Ieri sera, allo stadio.
Nelle grandi attese di lassù, ho sempre come mio compagno di emozioni da gradinata Bukowski.
Leggo una poesia, un elogio funebre alla più fedele delle macchine.
E’ meravigliosa, dolente, disincantata e commovente.
Così, oggi porto il libro con me in ufficio e lavoro le 3 pagine del testo con angoli e giochi di fotocopie allo scopo di fare uscire l’intera poesia su un solo foglio.
Ci riesco.
Decido di portare con me quel foglio in macchina, di esporlo, di dedicarlo a lei.
Intanto, come non accadeva da mesi, diluvia.
Mi ero ripromesso di lavare la macchina sotto la pioggia, con quell’acqua, non appena fosse caduto giù il cielo.
Sono le 18.10 di venerdì, la settimana è finita.
Ho dei giornali vecchi sotto il sedile. Ne appallottolo i fogli, ne faccio spugnette.
Con una mano reggo l’ombrello, con l’altra strofino la spugna di carta sulla carrozzeria della macchina.
Lo sporco comincia a scrostarsi, e la pioggia porta via le strisce grigie di sudiciume.
Incomincio ad entrare in trance, mi sposto dalle fiancate alla parte posteriore, la targa, i vetri.
Quando la carta appallottolata è oramai un grumo di nero molle, la getto via e ne faccio un’altra.
Vado avanti così per 20 minuti. Nel frattempo, ho dimenticato di reggere l’ombrello sulla mia testa.
Sono tanto bagnato quanto la mia macchina, quanto quella carta appallottolata, consunta e frantumata al suolo.
Allora mi infilo dentro e parto in direzione casa.
Quando sono quasi giunto a destinazione, complice un semaforo rosso, prendo la poesia e comincio a leggerla. Penso contestualmente a quanto sia dolce, ed a dove potrei metterla esposta. Magari sotto il tettuccio interno, o sul vetro. Ad un certo momento, la mia lettura viene distratta da una lucina gialla. Strano, penso: di solito dal rosso si passa direttamente al verde. Cosa c’entra il giallo?
Non era il semaforo.

Dati registrati:
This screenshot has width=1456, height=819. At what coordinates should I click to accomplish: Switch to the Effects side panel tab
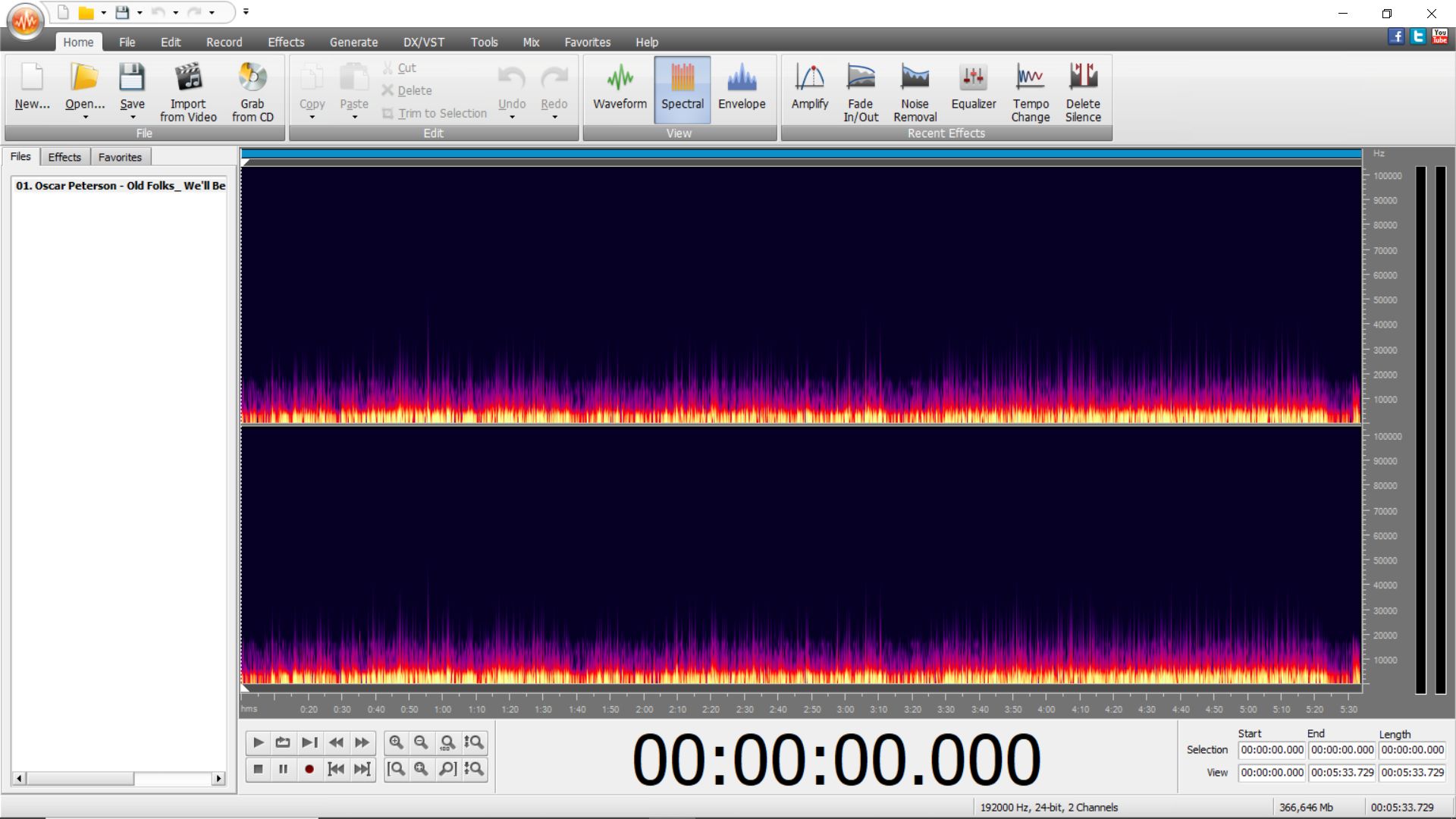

Cosa fare:
[1] Per ciascuna affermazione indica se concorda con il racconto sul lavaggio della macchina sotto la pioggia. Rispondi sì o no e cita le parole del testo che lo decidono: (a) chi racconta strofina la macchina per 20 minuti; (b) chi racconta usa una spugna comprata apposta; (c) nel libro la poesia occupa tre pagine.
[2] Elenca tutti gli aggettivi con cui il racconto descrive la poesia di Bukowski.
[3] Trascrivi dal racconto il passo che comincia con "Così, oggi porto" e termina con "carrozzeria della macchina.".
Per rispondere serve soltanto il racconto.

Risultati:
[1]
(a) Sì: "Vado avanti così per 20 minuti."
(b) No: "Ho dei giornali vecchi sotto il sedile. Ne appallottolo i fogli, ne faccio spugnette."
(c) Sì: "lavoro le 3 pagine del testo"

[2] meravigliosa, dolente, disincantata, commovente, dolce

[3]
Così, oggi porto il libro con me in ufficio e lavoro le 3 pagine del testo con angoli e giochi di fotocopie allo scopo di fare uscire l’intera poesia su un solo foglio.
Ci riesco.
Decido di portare con me quel foglio in macchina, di esporlo, di dedicarlo a lei.
Intanto, come non accadeva da mesi, diluvia.
Mi ero ripromesso di lavare la macchina sotto la pioggia, con quell’acqua, non appena fosse caduto giù il cielo.
Sono le 18.10 di venerdì, la settimana è finita.
Ho dei giornali vecchi sotto il sedile. Ne appallottolo i fogli, ne faccio spugnette.
Con una mano reggo l’ombrello, con l’altra strofino la spugna di carta sulla carrozzeria della macchina.